Please turn everything in the data from the line containing "Screen dimensions: 1366x768" down to and including the line containing "Action: 656,580" into a Markdown table with the columns Row and Line. Number each row and leave out blank lines.

***** Data lines

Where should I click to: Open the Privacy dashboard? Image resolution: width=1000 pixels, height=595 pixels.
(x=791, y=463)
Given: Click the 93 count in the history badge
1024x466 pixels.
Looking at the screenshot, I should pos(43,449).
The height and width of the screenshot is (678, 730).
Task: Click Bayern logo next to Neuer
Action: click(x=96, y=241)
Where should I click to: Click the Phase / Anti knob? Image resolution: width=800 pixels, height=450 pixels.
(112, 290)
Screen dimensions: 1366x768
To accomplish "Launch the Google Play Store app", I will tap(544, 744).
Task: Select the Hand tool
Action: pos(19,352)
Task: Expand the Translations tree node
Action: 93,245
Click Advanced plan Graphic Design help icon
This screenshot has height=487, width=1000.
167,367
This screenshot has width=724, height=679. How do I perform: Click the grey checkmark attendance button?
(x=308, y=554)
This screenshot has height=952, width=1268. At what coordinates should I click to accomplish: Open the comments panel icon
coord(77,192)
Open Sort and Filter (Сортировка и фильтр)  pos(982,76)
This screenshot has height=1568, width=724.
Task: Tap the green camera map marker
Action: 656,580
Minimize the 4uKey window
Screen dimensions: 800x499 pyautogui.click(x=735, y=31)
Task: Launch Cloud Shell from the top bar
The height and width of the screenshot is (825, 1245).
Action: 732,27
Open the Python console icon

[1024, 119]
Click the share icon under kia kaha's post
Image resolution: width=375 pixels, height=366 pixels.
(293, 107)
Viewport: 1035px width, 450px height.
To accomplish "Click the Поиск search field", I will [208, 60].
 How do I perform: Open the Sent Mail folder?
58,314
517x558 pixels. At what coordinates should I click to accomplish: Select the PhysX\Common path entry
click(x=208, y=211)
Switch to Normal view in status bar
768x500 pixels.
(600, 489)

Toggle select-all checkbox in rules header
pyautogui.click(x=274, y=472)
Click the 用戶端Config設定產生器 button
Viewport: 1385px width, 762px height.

**********

The solution:
| Row | Line |
|---|---|
| 1 | Screen dimensions: 1366x768 |
| 2 | To accomplish "Launch the Google Play Store app", I will tap(544, 744). |
| 3 | Task: Select the Hand tool |
| 4 | Action: pos(19,352) |
| 5 | Task: Expand the Translations tree node |
| 6 | Action: 93,245 |
| 7 | Click Advanced plan Graphic Design help icon |
| 8 | This screenshot has height=487, width=1000. |
| 9 | 167,367 |
| 10 | This screenshot has width=724, height=679. How do I perform: Click the grey checkmark attendance button? |
| 11 | (x=308, y=554) |
| 12 | This screenshot has height=952, width=1268. At what coordinates should I click to accomplish: Open the comments panel icon |
| 13 | coord(77,192) |
| 14 | Open Sort and Filter (Сортировка и фильтр)  pos(982,76) |
| 15 | This screenshot has height=1568, width=724. |
| 16 | Task: Tap the green camera map marker |
| 17 | Action: 656,580 |